I just heard a girl say "We can't go that way, it is a one way street." She was on foot...Nothing worse than girl from the midwest that move to NY to "live out their dream" -the dream of living in a rat and roach infested 200sqft for $2k a month, and get fucked by some recent Ithaca college frat grad...
trent lit his nipple on fire and said "i am the only highlander"
Please don't tell anyone I peed on your wall.
I just had a girl text me from knoxville "come see me. we'll go for drinks and I can make you breakfast"
how do you like your eggs?
over tits
she walked in on me snorting my prozac. there was no way to convince her i was doing a good thing.
Just realized how many men I've had sex with for the first time in St. Patty's Day past. Currently sending "HAPPY SEXIVERSARY" texts...
I just had a 30 minute conversation about hummingbirds. That high.
I miss high conversations.
Swinging. Is.
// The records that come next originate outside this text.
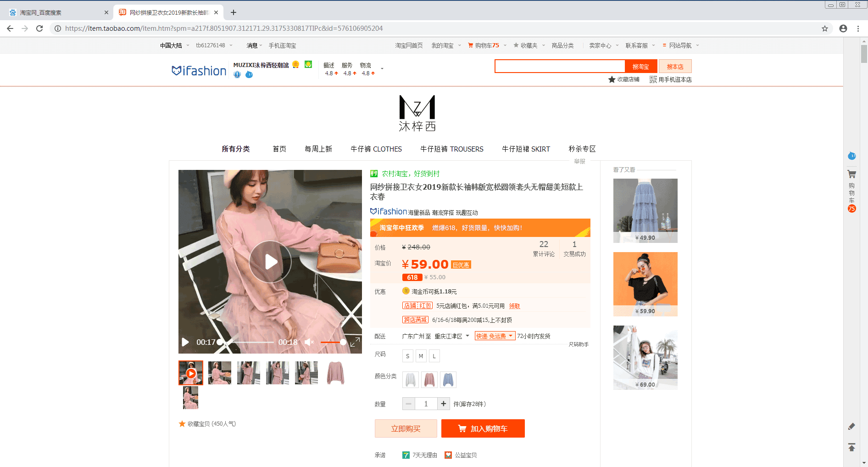Click the 立即购买 button
The height and width of the screenshot is (467, 868).
(406, 428)
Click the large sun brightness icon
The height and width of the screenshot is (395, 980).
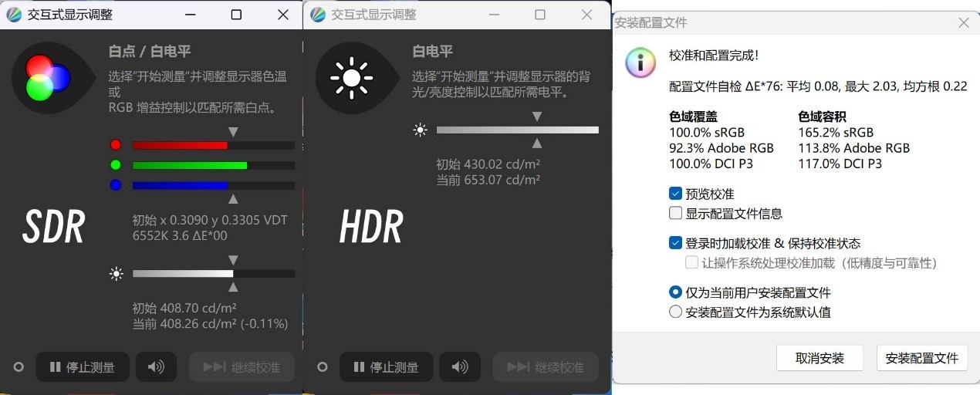pos(351,77)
Amazing.
I experienced pure joy just moments ago when I looked down and saw that I had another pop tart to consume down my mouth hole.
Then this bride walked into the bar, she thought it would be a good idea to hug her & then she started playing parachute with her train.
nothing like walking in the house at 3 am in my panties and a sheer shirt carrying a life sized cardboard dale earnhardt jr
Your boyfriend and I are bonding over your giant dick.
Having to grow a landing strip to cover the bruises from pole dancing. Thanks for the birthday present, but next time, maybe just a gift card?
Are you really surprised she can't remember? That's like 50 people. I couldn't rattle off all 50 state capitols off the top of my head, you're bound to forget a few here and there
somebody should make me the poster child for not drinking everclear..
If I spent my amateur stripper money does that mean I am cleansed of my sins?